» YOUR GOAL: Copy, from the entries below, each line where the word "label" can be found.

» RECORD SET:

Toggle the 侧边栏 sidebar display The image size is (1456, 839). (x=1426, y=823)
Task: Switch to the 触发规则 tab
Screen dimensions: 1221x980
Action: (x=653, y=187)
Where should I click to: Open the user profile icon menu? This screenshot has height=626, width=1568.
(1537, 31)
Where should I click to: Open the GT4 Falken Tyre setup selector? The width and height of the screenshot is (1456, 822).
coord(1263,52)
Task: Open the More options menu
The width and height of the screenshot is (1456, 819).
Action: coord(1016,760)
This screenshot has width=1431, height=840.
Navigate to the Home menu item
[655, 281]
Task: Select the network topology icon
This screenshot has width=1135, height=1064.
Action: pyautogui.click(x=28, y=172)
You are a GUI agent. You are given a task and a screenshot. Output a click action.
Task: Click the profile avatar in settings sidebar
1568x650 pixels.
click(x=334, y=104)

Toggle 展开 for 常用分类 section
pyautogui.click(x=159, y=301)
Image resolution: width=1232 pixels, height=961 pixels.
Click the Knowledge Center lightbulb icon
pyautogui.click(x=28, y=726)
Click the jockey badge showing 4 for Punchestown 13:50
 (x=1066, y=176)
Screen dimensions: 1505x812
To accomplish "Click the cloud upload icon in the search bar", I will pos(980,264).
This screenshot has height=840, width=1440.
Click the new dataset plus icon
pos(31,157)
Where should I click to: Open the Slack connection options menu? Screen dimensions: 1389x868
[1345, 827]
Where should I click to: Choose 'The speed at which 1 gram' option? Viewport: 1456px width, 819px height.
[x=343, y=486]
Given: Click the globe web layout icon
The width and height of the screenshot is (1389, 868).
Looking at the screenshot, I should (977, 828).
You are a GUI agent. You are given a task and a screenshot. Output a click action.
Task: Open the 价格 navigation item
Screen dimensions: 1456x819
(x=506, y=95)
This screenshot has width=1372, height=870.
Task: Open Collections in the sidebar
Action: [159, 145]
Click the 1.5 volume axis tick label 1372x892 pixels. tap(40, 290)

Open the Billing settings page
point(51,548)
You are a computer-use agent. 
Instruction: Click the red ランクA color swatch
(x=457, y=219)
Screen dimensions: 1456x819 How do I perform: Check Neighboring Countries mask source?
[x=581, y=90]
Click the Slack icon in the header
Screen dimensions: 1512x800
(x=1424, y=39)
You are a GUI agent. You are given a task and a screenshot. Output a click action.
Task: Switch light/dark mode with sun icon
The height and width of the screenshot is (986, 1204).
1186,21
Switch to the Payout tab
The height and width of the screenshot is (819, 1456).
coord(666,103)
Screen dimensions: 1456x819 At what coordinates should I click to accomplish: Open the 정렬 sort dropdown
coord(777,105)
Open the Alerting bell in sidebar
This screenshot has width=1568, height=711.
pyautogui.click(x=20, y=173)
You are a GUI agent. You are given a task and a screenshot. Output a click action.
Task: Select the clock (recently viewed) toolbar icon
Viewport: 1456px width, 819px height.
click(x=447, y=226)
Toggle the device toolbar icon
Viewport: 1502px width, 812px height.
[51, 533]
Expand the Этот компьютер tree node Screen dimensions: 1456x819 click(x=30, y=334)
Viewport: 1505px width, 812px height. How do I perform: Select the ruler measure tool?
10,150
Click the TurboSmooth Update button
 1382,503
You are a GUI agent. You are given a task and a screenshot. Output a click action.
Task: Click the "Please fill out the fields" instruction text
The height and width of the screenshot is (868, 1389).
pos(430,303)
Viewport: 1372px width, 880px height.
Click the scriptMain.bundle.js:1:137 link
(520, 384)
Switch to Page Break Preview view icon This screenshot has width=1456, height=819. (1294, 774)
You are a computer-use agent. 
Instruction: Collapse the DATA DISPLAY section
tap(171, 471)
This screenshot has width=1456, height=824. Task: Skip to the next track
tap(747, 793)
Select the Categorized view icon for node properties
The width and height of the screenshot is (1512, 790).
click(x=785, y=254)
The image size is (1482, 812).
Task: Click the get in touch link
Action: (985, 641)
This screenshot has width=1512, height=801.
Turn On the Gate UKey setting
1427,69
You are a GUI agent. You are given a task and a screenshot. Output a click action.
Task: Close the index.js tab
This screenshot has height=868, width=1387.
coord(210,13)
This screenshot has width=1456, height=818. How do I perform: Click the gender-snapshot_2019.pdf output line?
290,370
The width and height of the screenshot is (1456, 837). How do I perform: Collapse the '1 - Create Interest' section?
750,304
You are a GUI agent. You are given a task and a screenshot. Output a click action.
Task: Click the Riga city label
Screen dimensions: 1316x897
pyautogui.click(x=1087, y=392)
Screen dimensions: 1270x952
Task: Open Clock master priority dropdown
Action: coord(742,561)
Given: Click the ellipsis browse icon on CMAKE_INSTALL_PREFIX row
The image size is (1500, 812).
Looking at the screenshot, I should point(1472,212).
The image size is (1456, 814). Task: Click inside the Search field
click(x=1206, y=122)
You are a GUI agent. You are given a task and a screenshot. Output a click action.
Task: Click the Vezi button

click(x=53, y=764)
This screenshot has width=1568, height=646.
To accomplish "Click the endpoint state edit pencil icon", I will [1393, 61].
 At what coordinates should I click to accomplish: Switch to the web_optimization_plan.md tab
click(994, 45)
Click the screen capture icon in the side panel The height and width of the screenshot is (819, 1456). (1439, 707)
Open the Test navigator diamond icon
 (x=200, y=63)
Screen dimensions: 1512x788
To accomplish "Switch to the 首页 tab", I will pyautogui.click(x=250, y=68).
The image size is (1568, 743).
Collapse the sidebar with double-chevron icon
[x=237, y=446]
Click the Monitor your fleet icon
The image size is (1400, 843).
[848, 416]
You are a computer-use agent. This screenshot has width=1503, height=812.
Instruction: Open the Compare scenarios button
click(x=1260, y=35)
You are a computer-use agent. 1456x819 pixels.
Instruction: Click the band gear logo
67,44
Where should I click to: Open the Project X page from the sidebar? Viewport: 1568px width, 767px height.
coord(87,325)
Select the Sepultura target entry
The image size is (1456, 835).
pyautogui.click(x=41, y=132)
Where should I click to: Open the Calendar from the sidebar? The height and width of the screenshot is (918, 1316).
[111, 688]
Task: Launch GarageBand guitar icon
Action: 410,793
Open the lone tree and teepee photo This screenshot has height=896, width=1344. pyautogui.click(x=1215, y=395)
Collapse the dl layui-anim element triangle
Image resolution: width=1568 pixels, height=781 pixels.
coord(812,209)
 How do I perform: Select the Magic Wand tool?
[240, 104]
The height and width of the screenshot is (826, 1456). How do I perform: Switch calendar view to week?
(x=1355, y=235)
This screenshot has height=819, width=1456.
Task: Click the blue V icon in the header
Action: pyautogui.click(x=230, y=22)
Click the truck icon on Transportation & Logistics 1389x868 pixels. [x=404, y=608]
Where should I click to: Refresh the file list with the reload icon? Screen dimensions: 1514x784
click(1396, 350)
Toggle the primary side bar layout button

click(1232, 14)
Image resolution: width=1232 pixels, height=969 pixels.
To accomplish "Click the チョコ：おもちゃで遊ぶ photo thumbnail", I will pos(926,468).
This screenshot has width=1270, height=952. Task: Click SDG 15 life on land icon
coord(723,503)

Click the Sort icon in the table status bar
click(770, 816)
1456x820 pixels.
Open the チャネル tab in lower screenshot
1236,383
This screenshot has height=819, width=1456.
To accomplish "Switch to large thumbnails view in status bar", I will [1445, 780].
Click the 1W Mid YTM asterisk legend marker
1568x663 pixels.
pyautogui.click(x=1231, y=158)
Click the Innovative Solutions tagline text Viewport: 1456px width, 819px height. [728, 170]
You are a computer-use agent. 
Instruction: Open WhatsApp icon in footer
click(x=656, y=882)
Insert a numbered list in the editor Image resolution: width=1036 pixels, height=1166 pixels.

» ANSWER SPACE:
Click the 1.5 volume axis tick label 1372x892 pixels. tap(40, 290)
Task: Click the Riga city label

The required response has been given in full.